● Exercise requirements:
Images excluded, reproduce each line of the records exactly as it stands.

● Dataset records:

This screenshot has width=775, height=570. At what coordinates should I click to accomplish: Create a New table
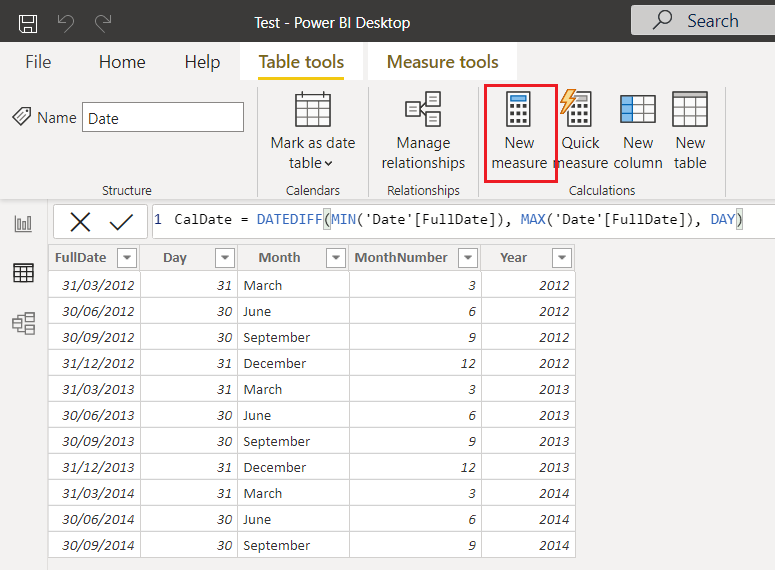pos(690,133)
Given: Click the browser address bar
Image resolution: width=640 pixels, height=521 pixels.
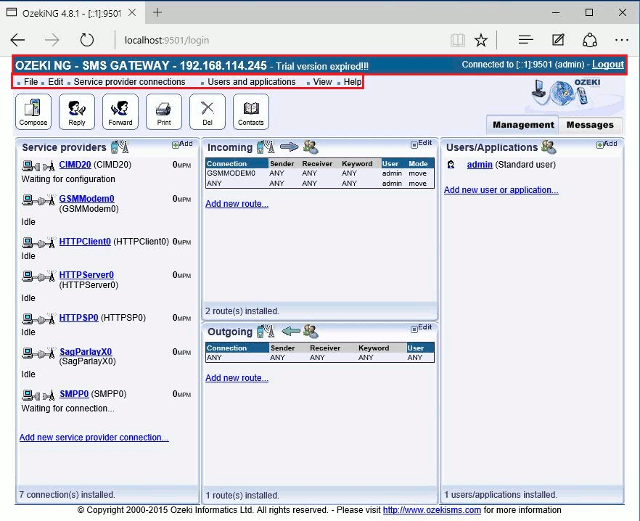Looking at the screenshot, I should pos(280,40).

● Worked solution:
This screenshot has width=775, height=570. At what coordinates should I click to accomplish: Create a New table
pos(690,133)
Given: Click the browser address bar
Image resolution: width=640 pixels, height=521 pixels.
Looking at the screenshot, I should pos(280,40).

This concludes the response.